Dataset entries
——

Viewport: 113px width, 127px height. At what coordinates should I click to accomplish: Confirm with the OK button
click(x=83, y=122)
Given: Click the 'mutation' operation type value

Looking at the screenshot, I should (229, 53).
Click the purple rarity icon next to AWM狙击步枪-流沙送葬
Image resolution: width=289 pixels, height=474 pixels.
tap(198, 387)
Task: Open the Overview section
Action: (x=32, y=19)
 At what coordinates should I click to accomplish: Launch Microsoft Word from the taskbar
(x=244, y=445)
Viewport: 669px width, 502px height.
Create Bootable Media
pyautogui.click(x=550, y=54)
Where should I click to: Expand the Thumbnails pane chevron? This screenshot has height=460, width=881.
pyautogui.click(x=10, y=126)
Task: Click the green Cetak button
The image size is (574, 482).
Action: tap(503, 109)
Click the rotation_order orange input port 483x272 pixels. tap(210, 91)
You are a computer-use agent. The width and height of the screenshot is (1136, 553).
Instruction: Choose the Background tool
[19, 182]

——

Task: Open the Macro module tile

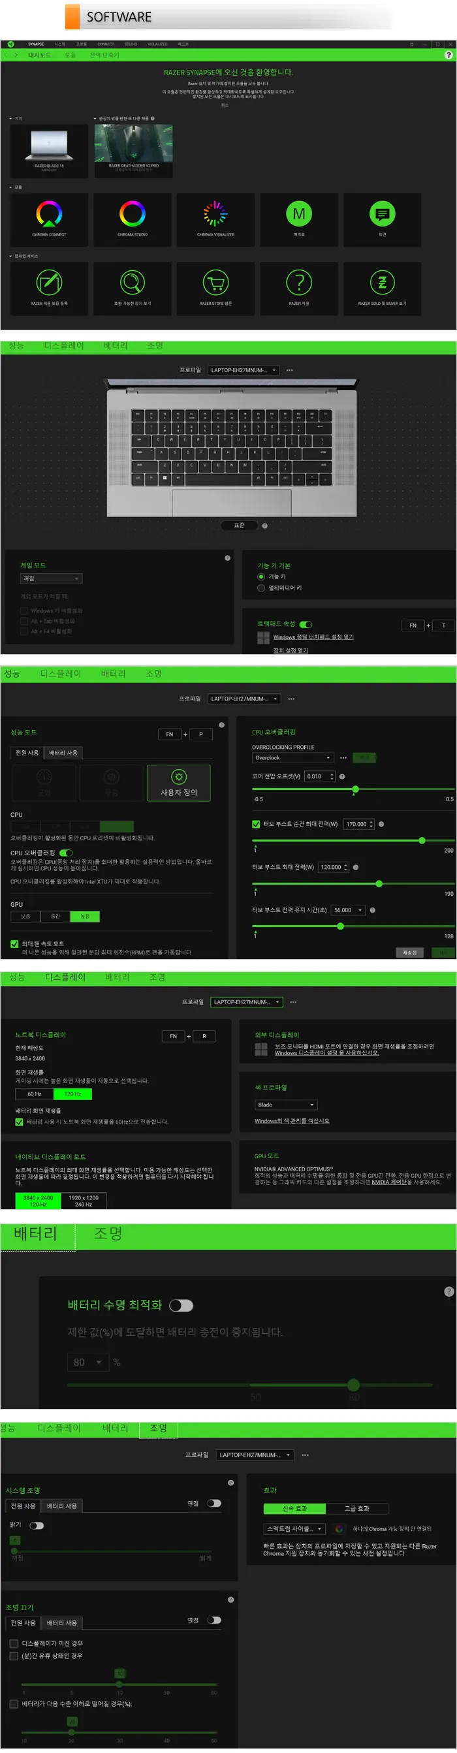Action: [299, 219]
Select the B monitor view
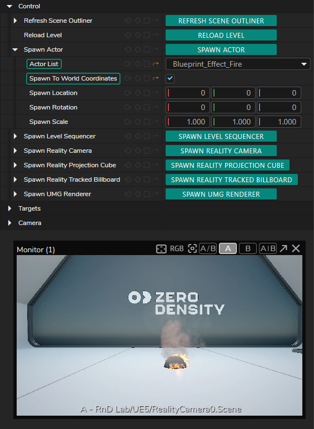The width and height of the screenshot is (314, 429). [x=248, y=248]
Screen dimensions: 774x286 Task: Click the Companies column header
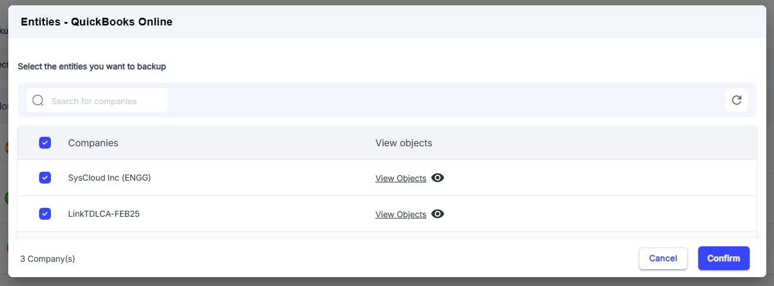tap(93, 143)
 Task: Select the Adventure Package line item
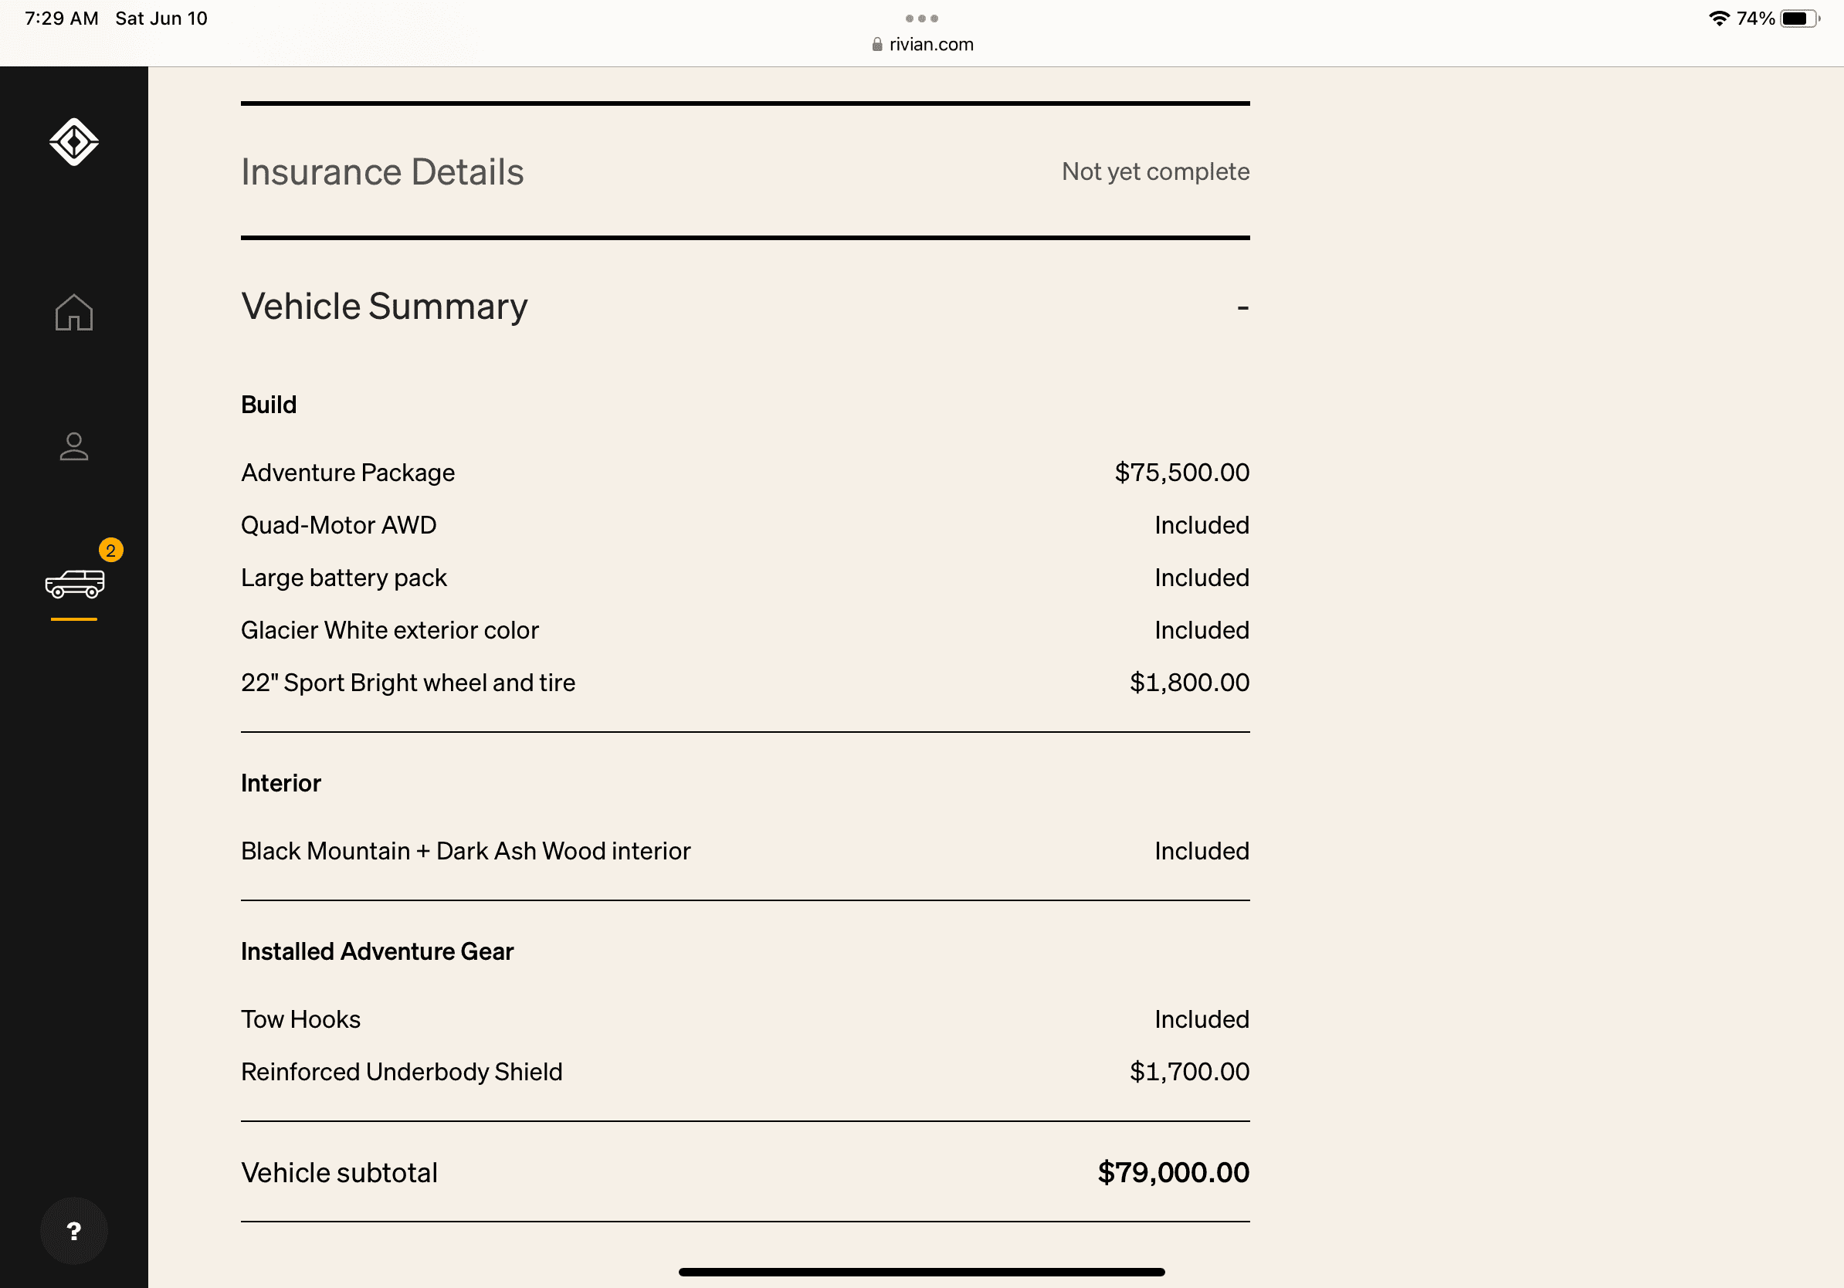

——

Work instructions
Nothing but the lines above from the one containing "Viewport: 113px width, 127px" through the one containing "Task: Click the green Cetak button" should appear in the answer, each repeated exactly.

Solution to this problem
Viewport: 113px width, 127px height. At what coordinates should I click to accomplish: Confirm with the OK button
click(x=83, y=122)
Given: Click the 'mutation' operation type value

Looking at the screenshot, I should (229, 53).
Click the purple rarity icon next to AWM狙击步枪-流沙送葬
Image resolution: width=289 pixels, height=474 pixels.
tap(198, 387)
Task: Open the Overview section
Action: (x=32, y=19)
 At what coordinates should I click to accomplish: Launch Microsoft Word from the taskbar
(x=244, y=445)
Viewport: 669px width, 502px height.
Create Bootable Media
pyautogui.click(x=550, y=54)
Where should I click to: Expand the Thumbnails pane chevron? This screenshot has height=460, width=881.
pyautogui.click(x=10, y=126)
Task: Click the green Cetak button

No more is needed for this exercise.